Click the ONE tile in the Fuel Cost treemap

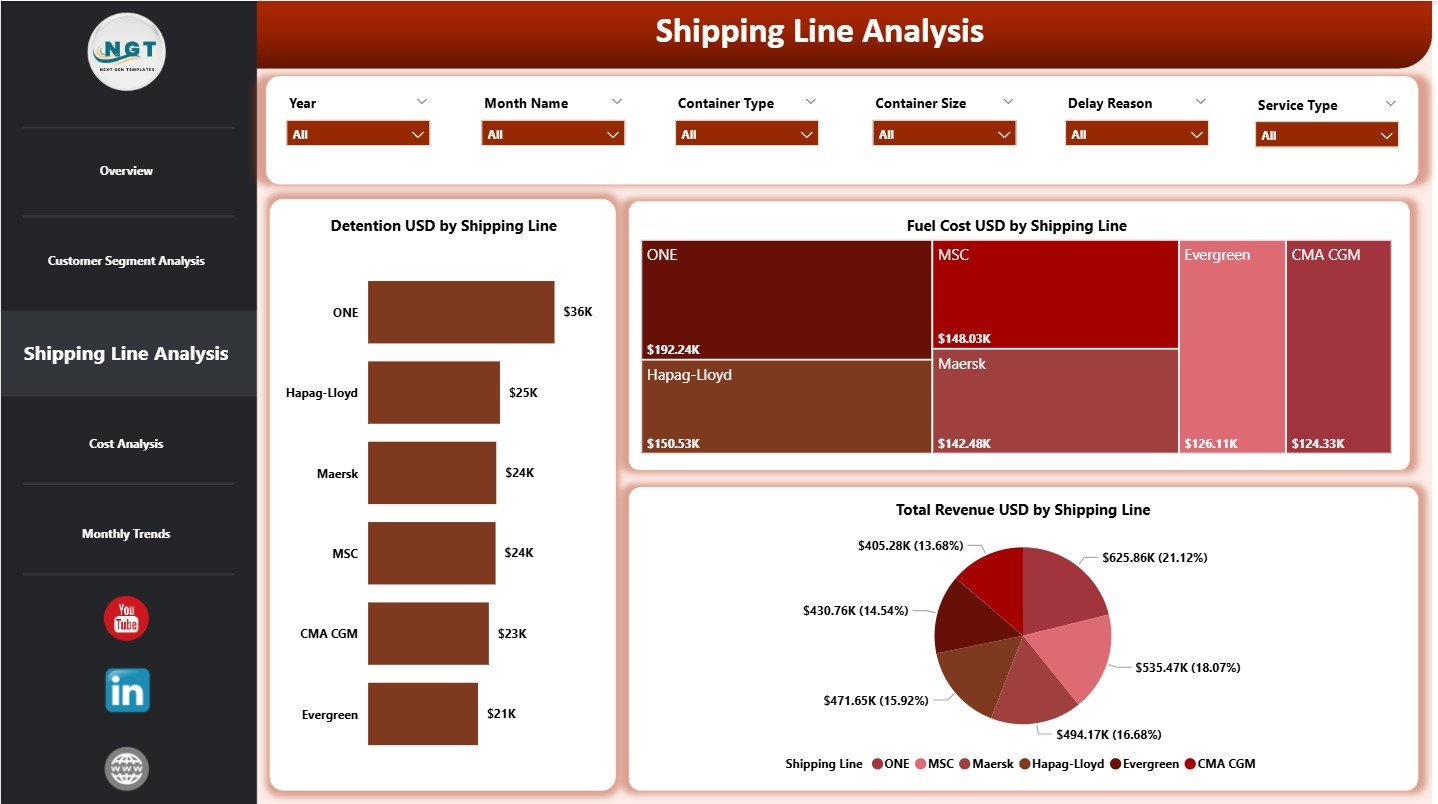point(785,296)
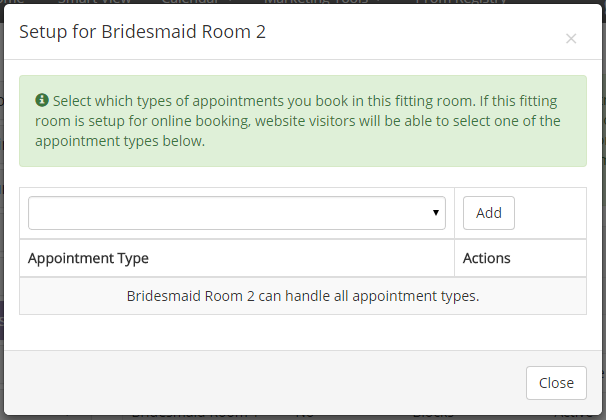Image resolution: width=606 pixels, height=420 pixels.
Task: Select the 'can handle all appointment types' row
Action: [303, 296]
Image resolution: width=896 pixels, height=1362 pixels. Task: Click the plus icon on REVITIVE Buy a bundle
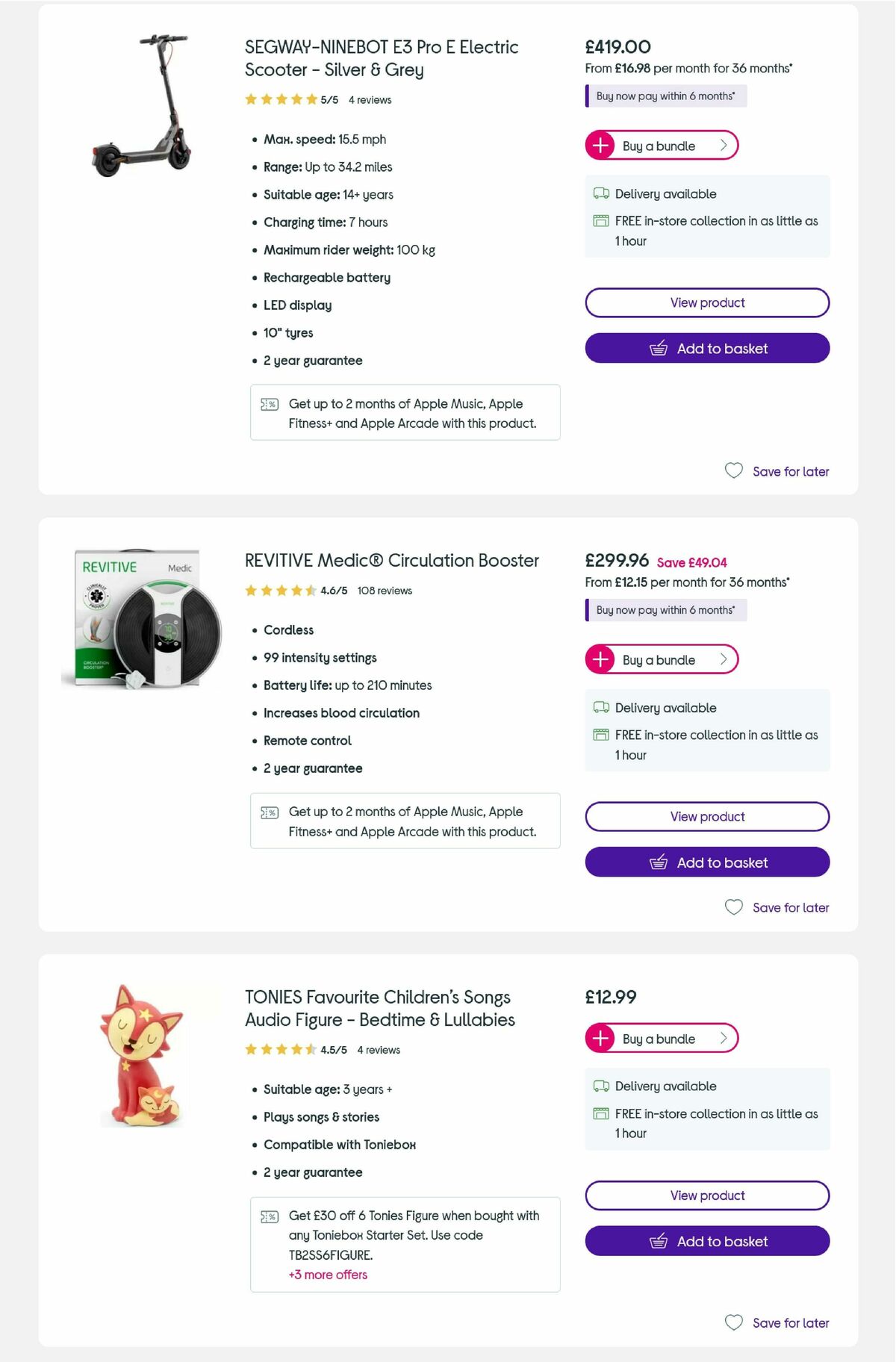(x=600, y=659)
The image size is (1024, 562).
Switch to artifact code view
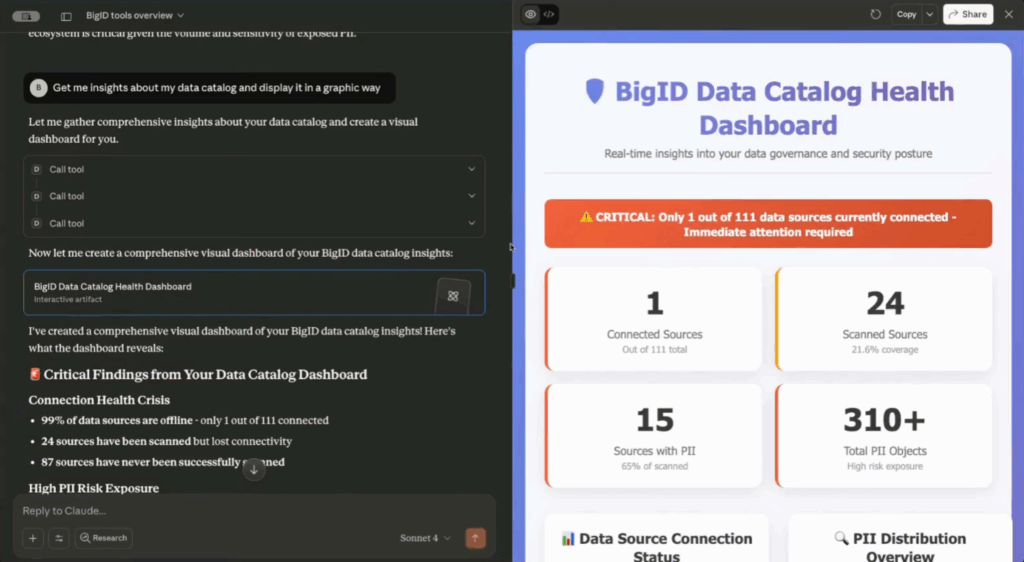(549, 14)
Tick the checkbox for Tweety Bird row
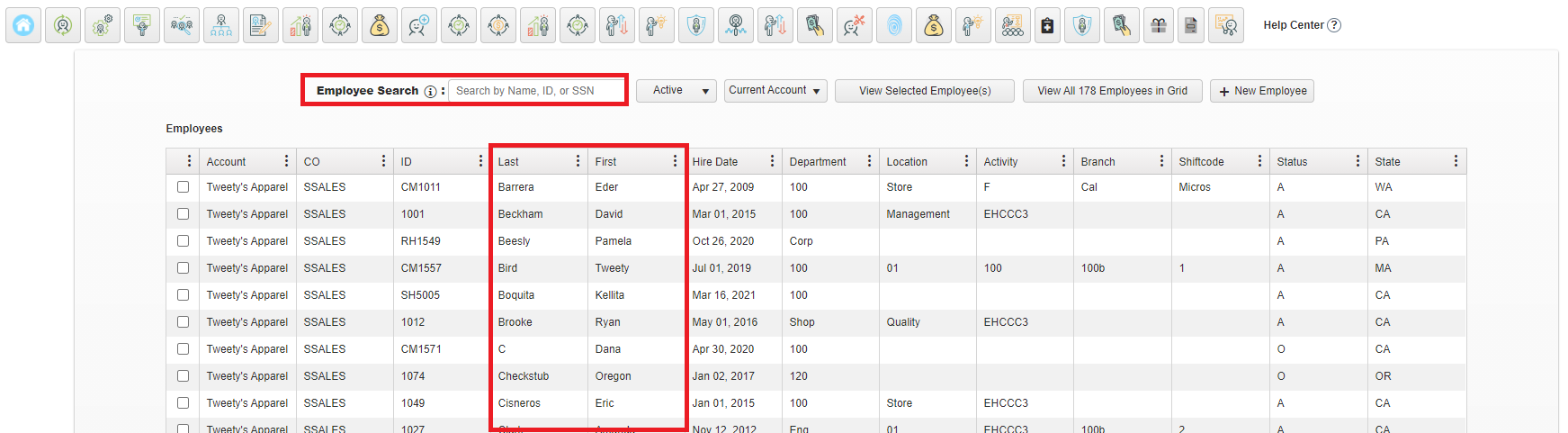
* * *
• What the task requires: Give back the whole listing exactly as it stands. No pictures belong in the copy.

• Reply:
Click the ONE tile in the Fuel Cost treemap

point(785,296)
Image resolution: width=606 pixels, height=420 pixels.
Task: Select the 'can handle all appointment types' row
Action: [303, 296]
Image resolution: width=896 pixels, height=1362 pixels. Task: Click the plus icon on REVITIVE Buy a bundle
(x=600, y=659)
The image size is (1024, 562).
Switch to artifact code view
(549, 14)
Tick the checkbox for Tweety Bird row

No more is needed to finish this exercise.